Che ne pensa dei dati pubblicati dal Ministero dell’Istruzione?

«Sono dati generici che ci dicono poco. Come possiamo analizzare solo il dato occupazionale senza sapere che tipo di contratti sono stati fatti ai diplomati e quale sia la qualità del lavoro? Io da uomo del Sud le posso dire un conto è un contratto con la Ferrari un altro è essere assunti in un’azienda del Mezzogiorno, ma il ministro Bianchi ha comunque ritenuto che fosse un dato importante, che unisce scuola e lavoro senza entrare nel merito di come».

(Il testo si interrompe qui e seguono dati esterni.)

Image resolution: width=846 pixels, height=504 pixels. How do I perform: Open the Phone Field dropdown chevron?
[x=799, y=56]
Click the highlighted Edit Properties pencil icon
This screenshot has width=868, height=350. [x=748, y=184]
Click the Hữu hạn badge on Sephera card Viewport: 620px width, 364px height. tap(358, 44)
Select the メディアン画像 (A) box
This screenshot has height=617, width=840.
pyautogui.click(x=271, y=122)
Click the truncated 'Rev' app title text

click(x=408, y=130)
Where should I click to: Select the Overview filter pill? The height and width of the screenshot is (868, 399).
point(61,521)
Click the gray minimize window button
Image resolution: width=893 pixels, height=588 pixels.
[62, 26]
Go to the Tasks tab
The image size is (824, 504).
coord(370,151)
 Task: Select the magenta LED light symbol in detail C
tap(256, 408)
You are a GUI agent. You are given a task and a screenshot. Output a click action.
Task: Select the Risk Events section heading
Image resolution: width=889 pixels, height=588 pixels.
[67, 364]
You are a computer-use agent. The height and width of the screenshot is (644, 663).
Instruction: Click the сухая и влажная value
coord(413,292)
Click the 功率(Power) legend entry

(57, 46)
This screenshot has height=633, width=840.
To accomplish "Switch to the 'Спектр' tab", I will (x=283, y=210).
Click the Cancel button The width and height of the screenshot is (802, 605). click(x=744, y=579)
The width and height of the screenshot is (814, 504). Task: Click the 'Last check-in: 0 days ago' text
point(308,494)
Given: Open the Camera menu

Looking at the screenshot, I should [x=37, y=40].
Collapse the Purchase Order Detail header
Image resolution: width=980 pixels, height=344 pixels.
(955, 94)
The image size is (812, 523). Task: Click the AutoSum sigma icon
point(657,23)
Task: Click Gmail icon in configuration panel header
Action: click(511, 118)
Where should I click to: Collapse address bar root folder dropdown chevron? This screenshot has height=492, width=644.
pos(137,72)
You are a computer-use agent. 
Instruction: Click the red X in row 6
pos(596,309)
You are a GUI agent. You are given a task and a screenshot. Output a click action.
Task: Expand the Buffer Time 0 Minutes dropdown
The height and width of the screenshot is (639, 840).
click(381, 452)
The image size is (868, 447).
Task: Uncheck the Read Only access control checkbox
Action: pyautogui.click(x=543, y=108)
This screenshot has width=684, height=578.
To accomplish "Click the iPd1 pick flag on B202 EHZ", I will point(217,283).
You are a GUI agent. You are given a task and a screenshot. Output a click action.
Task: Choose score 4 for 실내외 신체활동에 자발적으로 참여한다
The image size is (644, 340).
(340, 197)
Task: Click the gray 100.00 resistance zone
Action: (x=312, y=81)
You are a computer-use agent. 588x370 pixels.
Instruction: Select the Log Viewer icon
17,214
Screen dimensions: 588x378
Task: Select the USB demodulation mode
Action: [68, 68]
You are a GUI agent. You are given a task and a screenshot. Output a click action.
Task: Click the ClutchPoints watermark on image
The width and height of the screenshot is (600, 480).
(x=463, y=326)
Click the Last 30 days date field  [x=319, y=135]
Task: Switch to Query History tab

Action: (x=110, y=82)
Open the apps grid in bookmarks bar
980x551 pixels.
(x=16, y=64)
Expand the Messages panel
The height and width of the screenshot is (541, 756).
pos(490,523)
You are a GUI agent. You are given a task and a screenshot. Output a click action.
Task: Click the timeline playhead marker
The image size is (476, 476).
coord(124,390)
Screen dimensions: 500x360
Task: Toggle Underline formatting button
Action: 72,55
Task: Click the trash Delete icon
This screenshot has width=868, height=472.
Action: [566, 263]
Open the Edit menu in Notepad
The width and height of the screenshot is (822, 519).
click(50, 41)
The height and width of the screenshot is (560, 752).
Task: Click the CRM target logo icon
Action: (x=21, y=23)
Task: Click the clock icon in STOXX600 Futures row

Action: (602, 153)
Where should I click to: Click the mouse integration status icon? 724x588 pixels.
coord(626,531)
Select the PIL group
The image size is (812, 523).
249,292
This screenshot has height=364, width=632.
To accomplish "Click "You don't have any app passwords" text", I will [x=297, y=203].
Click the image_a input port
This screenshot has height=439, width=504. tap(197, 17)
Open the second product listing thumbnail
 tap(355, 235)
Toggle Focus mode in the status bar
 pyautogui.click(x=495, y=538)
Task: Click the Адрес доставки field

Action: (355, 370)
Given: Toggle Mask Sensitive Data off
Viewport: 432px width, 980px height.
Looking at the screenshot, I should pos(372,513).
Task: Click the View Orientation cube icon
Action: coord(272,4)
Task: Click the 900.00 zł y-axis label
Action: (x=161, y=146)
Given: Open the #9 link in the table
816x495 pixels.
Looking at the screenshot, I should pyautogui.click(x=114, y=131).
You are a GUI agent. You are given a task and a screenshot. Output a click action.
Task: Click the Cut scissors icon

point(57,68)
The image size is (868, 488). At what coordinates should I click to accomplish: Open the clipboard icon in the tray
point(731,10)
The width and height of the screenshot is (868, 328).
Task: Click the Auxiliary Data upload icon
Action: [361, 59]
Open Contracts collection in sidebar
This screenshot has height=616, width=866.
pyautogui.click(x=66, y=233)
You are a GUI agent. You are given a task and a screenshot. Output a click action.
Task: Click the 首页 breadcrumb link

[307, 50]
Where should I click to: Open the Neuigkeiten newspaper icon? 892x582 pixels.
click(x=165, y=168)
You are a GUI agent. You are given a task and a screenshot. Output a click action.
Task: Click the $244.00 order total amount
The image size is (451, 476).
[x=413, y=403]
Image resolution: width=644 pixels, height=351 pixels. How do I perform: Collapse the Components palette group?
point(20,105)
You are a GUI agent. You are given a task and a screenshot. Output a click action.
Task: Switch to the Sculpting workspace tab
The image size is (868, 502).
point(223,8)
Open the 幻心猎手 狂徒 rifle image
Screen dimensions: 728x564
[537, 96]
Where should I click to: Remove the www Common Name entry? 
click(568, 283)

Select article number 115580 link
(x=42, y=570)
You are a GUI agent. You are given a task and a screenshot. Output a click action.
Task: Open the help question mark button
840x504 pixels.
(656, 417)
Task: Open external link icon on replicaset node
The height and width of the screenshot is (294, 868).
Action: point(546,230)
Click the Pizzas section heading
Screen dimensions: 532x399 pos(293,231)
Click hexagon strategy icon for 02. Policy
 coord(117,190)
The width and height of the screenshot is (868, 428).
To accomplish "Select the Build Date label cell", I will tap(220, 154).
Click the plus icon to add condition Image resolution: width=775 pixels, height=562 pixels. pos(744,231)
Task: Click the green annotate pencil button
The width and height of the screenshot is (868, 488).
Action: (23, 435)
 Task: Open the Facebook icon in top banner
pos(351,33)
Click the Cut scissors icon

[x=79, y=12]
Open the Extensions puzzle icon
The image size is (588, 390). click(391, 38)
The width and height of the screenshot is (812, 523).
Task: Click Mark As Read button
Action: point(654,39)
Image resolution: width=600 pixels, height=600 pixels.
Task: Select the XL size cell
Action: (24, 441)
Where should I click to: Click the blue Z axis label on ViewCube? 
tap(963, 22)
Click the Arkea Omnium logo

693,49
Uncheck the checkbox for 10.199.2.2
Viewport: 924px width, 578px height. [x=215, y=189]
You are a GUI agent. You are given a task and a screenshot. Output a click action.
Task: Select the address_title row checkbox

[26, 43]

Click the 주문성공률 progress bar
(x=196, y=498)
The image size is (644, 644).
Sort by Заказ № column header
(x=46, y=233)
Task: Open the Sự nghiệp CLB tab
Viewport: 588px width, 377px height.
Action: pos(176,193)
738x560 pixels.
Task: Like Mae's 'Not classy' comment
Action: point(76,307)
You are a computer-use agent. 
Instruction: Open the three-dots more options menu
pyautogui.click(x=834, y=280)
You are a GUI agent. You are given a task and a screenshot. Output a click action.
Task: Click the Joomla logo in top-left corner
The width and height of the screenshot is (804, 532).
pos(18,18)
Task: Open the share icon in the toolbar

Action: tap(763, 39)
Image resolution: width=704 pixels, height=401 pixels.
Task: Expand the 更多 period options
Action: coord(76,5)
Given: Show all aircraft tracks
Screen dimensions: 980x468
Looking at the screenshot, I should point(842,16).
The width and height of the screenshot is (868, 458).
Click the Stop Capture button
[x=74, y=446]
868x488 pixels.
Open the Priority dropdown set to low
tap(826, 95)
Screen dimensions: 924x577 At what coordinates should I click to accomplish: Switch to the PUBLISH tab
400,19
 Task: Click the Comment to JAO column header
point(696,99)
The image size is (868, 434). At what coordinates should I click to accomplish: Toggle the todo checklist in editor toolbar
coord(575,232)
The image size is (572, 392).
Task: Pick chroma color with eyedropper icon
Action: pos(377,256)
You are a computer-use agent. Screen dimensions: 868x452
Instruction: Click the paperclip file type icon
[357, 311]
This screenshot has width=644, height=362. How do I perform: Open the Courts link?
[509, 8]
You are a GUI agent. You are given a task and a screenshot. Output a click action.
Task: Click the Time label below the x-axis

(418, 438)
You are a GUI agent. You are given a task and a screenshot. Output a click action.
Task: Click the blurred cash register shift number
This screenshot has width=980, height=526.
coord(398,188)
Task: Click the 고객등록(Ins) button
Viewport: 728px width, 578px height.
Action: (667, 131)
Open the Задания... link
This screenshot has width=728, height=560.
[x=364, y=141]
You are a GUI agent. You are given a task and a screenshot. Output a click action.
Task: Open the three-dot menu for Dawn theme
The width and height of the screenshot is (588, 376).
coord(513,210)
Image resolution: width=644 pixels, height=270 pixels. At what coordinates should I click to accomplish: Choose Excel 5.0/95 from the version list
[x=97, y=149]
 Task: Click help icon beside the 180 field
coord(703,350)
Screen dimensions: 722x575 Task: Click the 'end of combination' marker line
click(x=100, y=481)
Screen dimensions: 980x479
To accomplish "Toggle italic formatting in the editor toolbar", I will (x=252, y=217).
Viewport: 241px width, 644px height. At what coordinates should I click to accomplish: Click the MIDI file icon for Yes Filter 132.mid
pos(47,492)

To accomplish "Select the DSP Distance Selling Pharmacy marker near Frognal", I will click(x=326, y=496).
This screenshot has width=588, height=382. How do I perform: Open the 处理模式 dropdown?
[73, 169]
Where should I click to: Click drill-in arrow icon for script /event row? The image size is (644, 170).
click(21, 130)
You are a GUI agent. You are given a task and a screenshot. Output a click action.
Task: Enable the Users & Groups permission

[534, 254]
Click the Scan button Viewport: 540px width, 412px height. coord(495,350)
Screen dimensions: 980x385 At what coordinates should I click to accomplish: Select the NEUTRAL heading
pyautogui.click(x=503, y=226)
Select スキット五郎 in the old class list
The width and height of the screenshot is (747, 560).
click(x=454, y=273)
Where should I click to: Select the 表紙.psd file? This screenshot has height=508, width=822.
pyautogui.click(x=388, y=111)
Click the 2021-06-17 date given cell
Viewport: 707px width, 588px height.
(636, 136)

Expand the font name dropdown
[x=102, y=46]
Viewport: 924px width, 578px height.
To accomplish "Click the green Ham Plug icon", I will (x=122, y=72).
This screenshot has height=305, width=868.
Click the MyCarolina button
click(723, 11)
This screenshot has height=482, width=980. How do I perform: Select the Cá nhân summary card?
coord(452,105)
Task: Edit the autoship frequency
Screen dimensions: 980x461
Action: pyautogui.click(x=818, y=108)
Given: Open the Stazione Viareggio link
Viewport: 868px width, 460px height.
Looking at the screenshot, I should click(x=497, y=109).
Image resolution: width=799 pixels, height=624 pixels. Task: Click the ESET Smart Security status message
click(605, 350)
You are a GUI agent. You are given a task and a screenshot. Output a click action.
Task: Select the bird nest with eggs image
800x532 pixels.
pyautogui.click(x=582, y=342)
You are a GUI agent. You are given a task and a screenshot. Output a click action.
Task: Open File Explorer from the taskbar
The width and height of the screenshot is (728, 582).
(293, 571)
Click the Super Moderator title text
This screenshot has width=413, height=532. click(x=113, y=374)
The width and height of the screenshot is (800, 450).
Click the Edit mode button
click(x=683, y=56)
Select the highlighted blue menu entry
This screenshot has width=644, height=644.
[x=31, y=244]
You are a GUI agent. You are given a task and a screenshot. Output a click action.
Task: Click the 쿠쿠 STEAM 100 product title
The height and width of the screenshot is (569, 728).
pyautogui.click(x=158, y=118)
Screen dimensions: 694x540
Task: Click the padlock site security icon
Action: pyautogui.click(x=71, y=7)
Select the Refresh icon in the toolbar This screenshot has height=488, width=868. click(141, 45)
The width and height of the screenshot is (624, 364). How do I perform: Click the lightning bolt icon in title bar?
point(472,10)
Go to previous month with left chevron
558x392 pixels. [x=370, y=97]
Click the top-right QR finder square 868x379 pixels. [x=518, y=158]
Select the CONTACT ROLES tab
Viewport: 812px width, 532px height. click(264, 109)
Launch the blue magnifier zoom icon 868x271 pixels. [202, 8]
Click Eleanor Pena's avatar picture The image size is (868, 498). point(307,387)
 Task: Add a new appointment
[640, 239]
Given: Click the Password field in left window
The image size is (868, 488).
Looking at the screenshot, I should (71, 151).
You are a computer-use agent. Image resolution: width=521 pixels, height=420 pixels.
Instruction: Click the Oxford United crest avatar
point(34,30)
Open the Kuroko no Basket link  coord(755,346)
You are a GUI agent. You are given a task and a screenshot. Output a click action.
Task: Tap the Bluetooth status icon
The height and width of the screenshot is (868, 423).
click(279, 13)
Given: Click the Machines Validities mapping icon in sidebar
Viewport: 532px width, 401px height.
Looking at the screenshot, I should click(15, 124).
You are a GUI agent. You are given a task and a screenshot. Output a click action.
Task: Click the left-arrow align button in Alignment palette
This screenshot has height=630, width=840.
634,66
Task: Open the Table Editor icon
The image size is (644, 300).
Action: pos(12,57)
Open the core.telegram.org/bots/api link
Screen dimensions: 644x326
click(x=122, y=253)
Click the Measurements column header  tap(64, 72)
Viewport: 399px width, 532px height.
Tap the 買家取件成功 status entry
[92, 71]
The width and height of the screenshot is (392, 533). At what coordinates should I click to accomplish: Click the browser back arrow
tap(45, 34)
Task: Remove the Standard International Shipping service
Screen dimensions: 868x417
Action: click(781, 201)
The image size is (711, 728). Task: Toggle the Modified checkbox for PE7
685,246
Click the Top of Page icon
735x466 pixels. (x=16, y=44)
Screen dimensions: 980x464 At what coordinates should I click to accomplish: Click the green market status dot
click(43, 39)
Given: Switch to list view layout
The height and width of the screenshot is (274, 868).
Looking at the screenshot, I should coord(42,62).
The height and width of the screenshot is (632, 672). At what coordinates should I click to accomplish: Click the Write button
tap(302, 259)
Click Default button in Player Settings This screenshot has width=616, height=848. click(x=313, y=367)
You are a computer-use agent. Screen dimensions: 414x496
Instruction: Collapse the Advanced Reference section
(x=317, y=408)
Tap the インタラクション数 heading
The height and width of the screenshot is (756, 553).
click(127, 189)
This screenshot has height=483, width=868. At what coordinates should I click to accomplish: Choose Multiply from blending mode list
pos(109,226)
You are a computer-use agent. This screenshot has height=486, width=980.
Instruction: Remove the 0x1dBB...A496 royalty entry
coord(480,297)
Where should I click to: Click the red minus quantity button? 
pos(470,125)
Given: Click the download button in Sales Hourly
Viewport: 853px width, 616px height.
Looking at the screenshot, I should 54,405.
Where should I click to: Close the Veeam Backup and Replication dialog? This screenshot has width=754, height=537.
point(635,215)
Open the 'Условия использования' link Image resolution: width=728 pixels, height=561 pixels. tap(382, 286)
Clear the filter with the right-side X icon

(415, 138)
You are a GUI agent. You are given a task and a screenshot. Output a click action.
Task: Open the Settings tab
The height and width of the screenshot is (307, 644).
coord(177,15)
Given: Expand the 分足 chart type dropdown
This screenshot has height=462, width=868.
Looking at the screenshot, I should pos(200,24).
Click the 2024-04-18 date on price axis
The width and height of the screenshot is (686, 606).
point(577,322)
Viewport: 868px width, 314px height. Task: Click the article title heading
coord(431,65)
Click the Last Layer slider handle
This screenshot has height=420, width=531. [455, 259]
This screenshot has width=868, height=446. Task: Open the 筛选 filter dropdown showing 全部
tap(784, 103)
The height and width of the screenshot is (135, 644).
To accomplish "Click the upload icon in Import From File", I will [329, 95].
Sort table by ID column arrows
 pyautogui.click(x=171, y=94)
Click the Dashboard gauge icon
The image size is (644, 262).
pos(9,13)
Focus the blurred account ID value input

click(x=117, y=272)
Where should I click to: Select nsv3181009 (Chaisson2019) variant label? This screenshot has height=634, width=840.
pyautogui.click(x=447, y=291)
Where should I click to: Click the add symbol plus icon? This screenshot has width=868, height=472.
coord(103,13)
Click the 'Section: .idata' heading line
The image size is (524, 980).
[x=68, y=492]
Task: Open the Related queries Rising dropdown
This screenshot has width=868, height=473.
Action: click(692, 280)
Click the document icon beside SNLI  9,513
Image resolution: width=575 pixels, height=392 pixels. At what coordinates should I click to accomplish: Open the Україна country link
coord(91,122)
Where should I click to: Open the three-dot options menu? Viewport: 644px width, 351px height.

Secondo lei cosa va fatto?

«Si ritiene assolutamente necessaria l’articolazione di un segmento terziario in grado di operare un’efficace azione di collegamento tra la scuola e il mondo del lavoro, ma la sua percorribilità va valutata al verificarsi di precise condizioni. La prima della quali è la sua riconduzione in un ambito pubblico, affidandone l’attività di coordinamento e di gestione al MI. L’elaborazione dei percorsi di studio, il rilascio delle certificazioni, la gestione delle risorse finanziarie devono necessariamente essere espressione di competenza della stessa Autorità pubblica che deve coordinarsi con il sistema della Formazione Professionale regionale, gli enti di formazione e le imprese. Vanno scongiurati i rischi di privatizzazione di un ambito formativo di carattere altamente strategico, qual è quello dell’Istruzione terziaria, attraverso l’uso di risorse pubbliche».